_Supplied records_

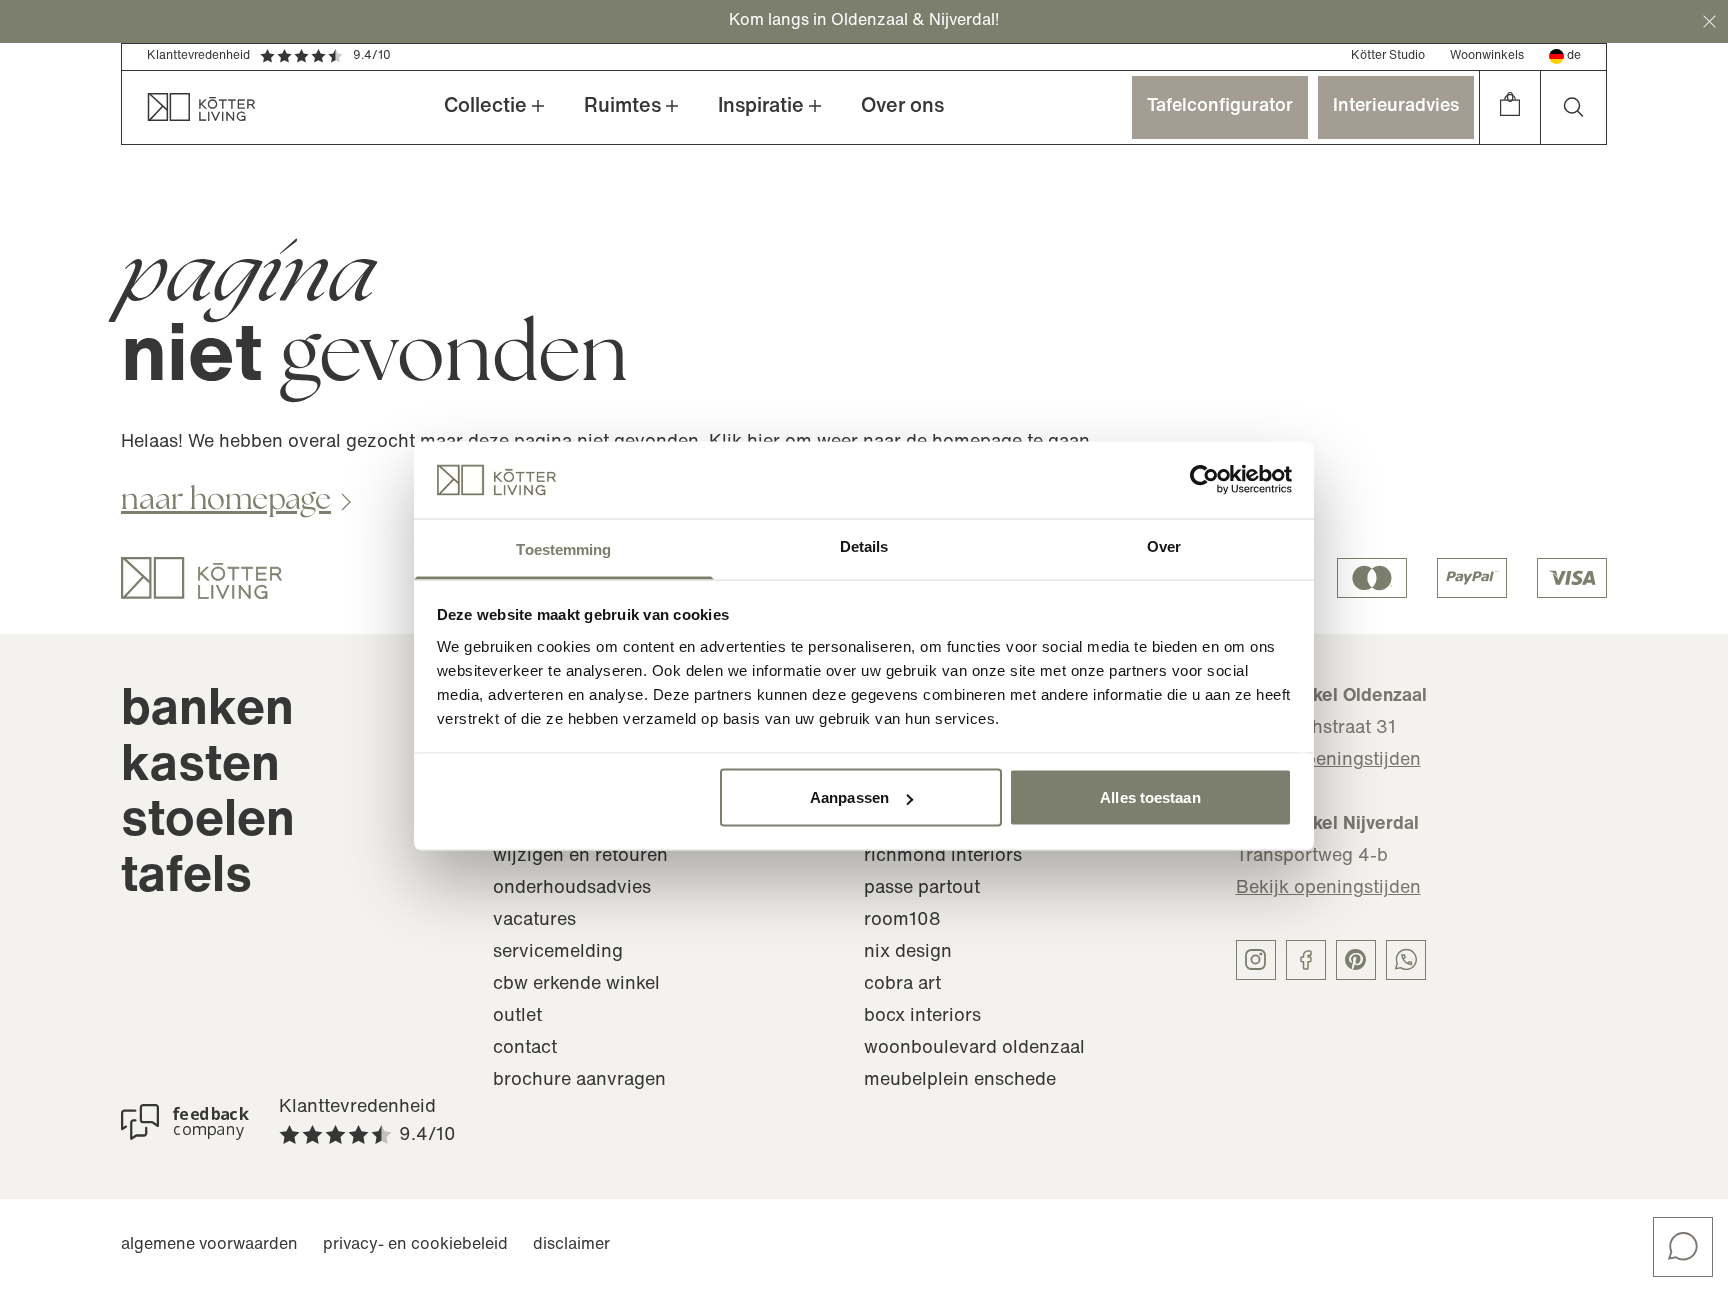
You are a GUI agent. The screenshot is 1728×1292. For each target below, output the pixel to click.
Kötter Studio (1388, 56)
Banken (207, 711)
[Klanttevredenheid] (185, 1122)
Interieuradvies (1396, 107)
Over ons (902, 107)
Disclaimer (571, 1245)
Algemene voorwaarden (209, 1245)
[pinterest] (1356, 960)
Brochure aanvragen (579, 1081)
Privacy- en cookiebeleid (415, 1245)
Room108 (902, 921)
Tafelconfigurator (1220, 107)
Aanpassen (849, 797)
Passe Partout (922, 889)
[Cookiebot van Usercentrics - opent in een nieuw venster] (1204, 480)
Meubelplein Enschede (960, 1081)
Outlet (517, 1017)
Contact (525, 1049)
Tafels (186, 878)
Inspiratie (761, 107)
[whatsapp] (1406, 960)
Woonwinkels (1487, 56)
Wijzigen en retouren (580, 857)
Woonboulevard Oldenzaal (974, 1049)
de (1574, 56)
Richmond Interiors (943, 857)
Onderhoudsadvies (572, 889)
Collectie (485, 107)
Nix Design (908, 953)
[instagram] (1256, 960)
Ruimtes (622, 107)
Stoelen (208, 822)
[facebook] (1306, 960)
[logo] (201, 578)
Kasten (200, 767)
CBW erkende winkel (576, 985)
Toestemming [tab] (563, 548)
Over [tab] (1164, 545)
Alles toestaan (1150, 797)
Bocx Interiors (922, 1017)
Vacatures (534, 921)
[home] (189, 107)
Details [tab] (864, 545)
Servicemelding (558, 953)
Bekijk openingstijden (1328, 761)
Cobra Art (902, 985)
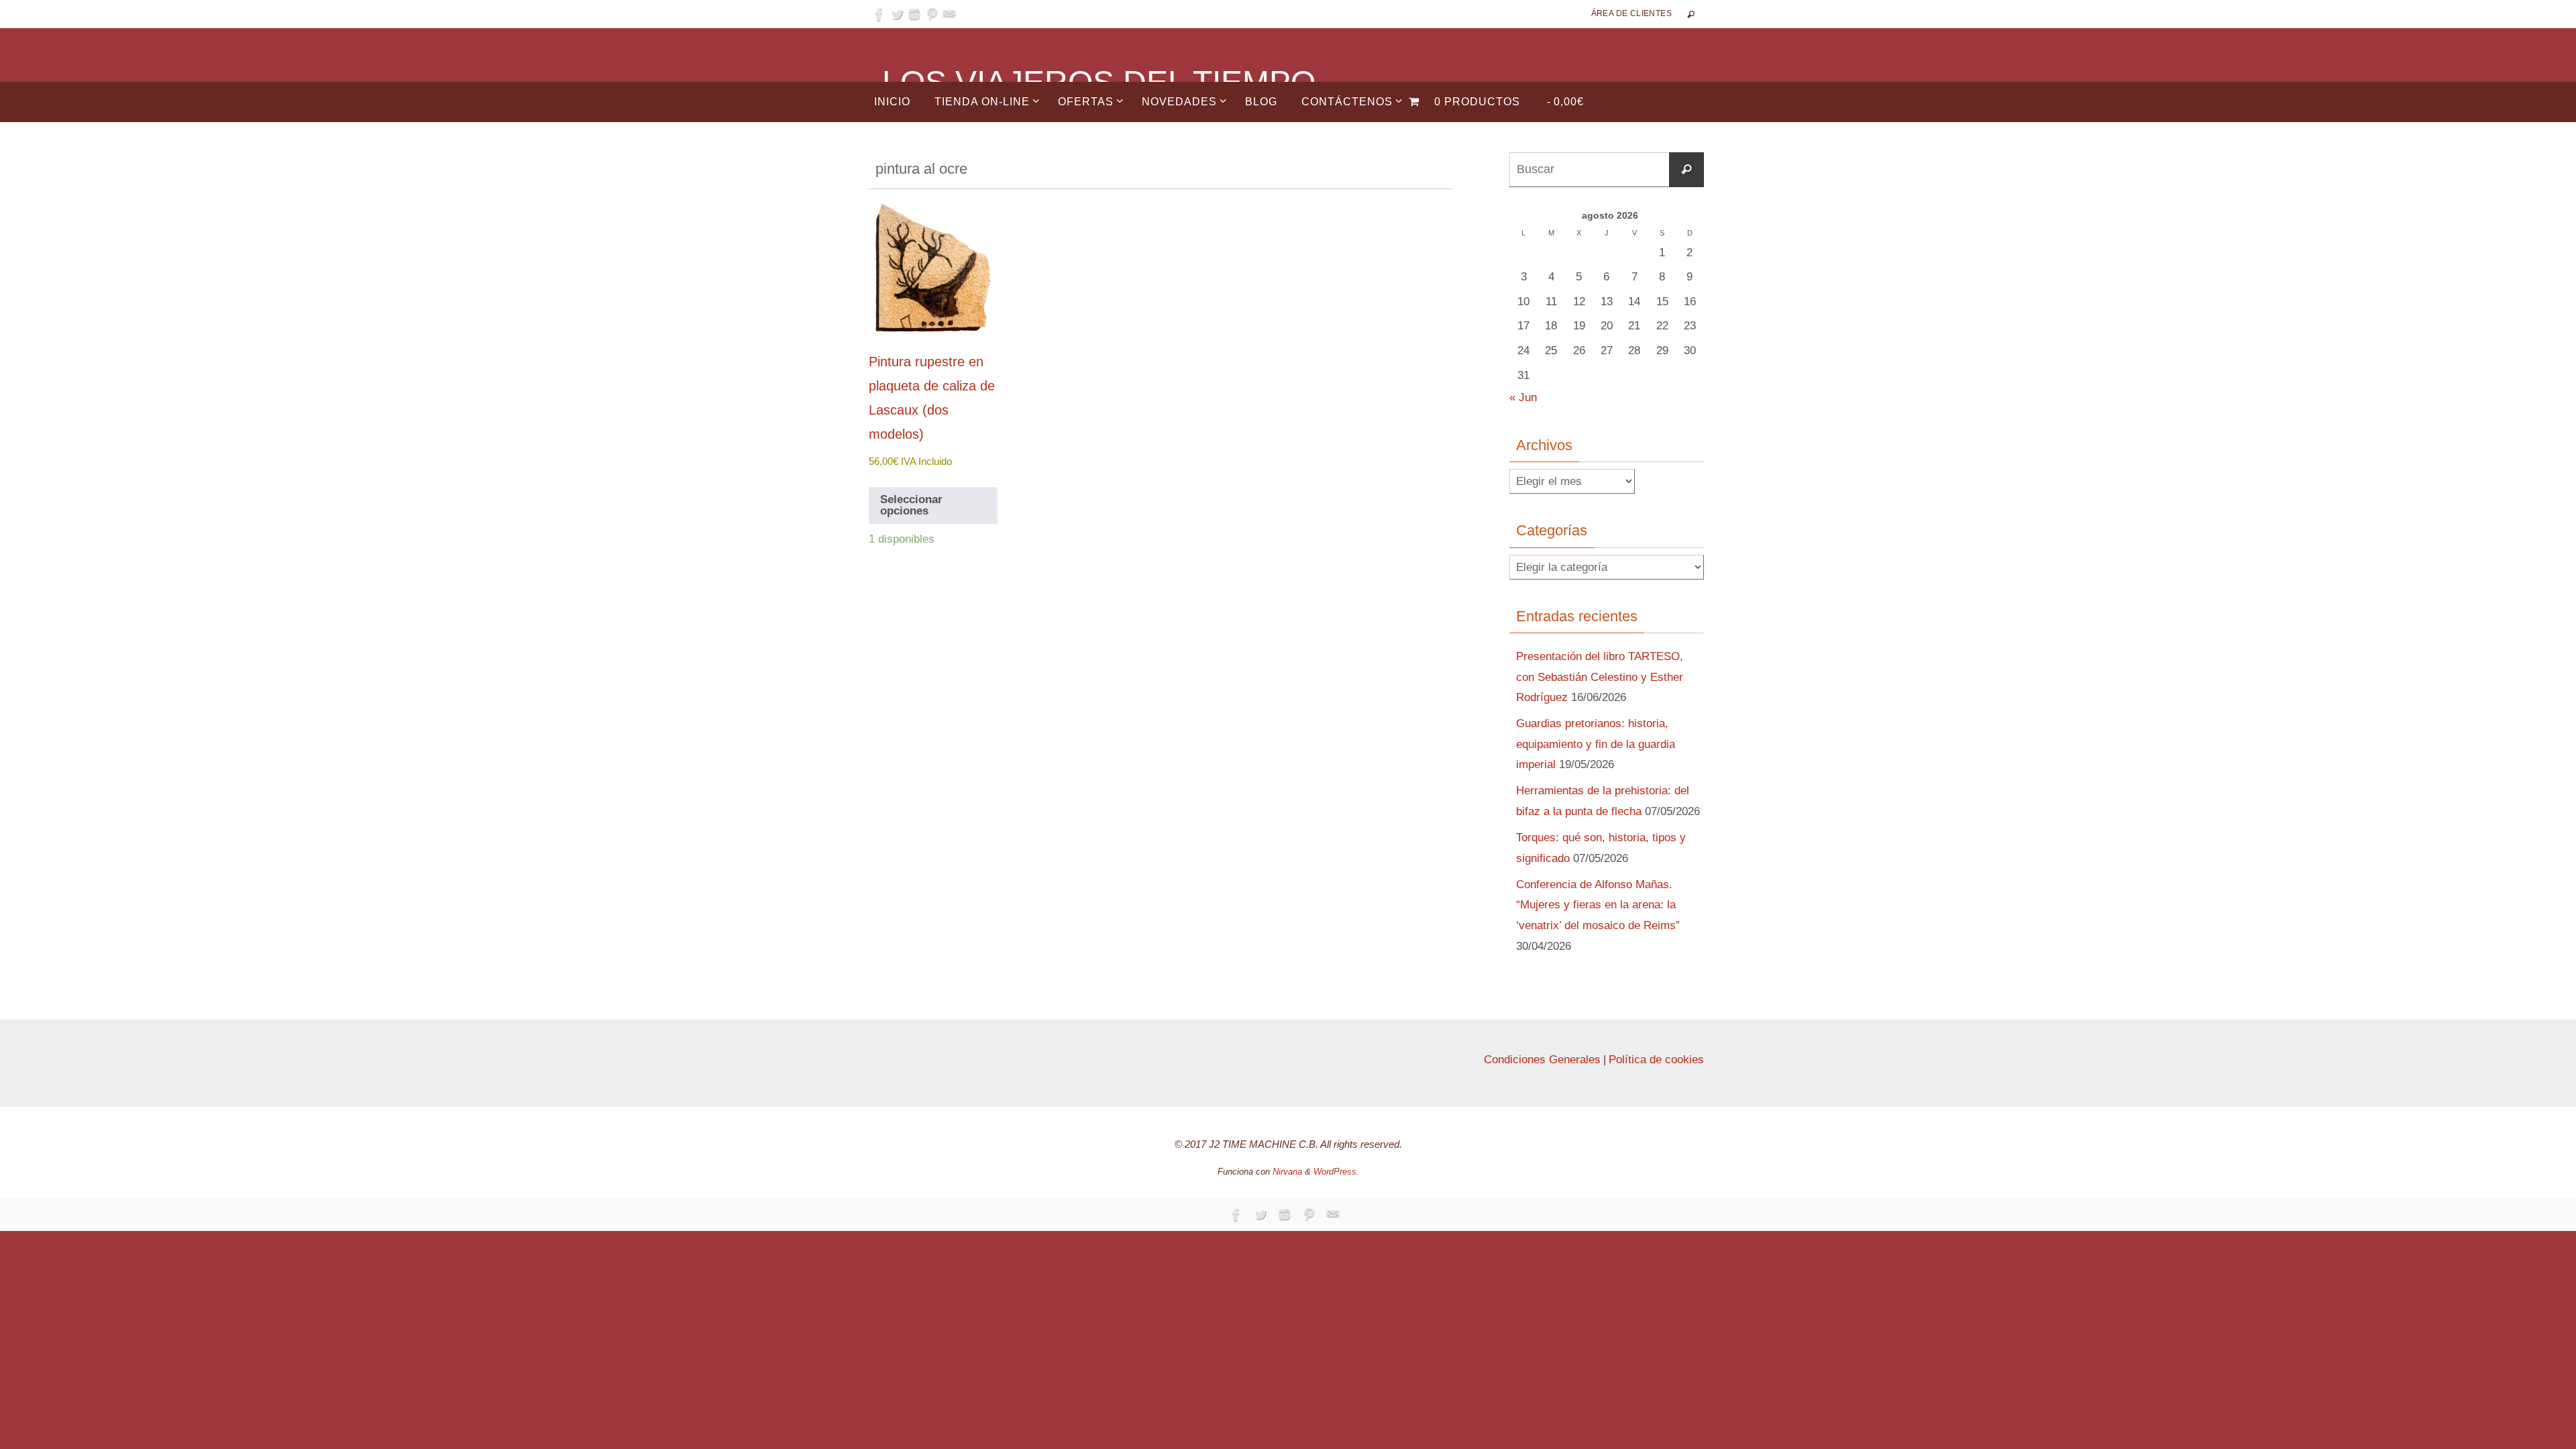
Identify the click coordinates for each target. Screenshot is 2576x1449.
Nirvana (1287, 1172)
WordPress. (1336, 1172)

_What to do_
Write out each entry exactly, images excluded.

_The answer_
You are a GUI agent. The screenshot is 1728×1292. For each target below, output the pixel to click.
Kötter Studio (1388, 56)
Banken (207, 711)
[Klanttevredenheid] (185, 1122)
Interieuradvies (1396, 107)
Over ons (902, 107)
Disclaimer (571, 1245)
Algemene voorwaarden (209, 1245)
[pinterest] (1356, 960)
Brochure aanvragen (579, 1081)
Privacy- en cookiebeleid (415, 1245)
Room108 (902, 921)
Tafelconfigurator (1220, 107)
Aanpassen (849, 797)
Passe Partout (922, 889)
[Cookiebot van Usercentrics - opent in een nieuw venster] (1204, 480)
Meubelplein Enschede (960, 1081)
Outlet (517, 1017)
Contact (525, 1049)
Tafels (186, 878)
Inspiratie (761, 107)
[whatsapp] (1406, 960)
Woonwinkels (1487, 56)
Wijzigen en retouren (580, 857)
Woonboulevard Oldenzaal (974, 1049)
de (1574, 56)
Richmond Interiors (943, 857)
Onderhoudsadvies (572, 889)
Collectie (485, 107)
Nix Design (908, 953)
[instagram] (1256, 960)
Ruimtes (622, 107)
Stoelen (208, 822)
[facebook] (1306, 960)
[logo] (201, 578)
Kasten (200, 767)
CBW erkende winkel (576, 985)
Toestemming [tab] (563, 548)
Over [tab] (1164, 545)
Alles toestaan (1150, 797)
Bocx Interiors (922, 1017)
Vacatures (534, 921)
[home] (189, 107)
Details [tab] (864, 545)
Servicemelding (558, 953)
Bekijk openingstijden (1328, 761)
Cobra Art (902, 985)
Identify the click coordinates for each target. Screenshot is 2576x1449.
Nirvana (1287, 1172)
WordPress. (1336, 1172)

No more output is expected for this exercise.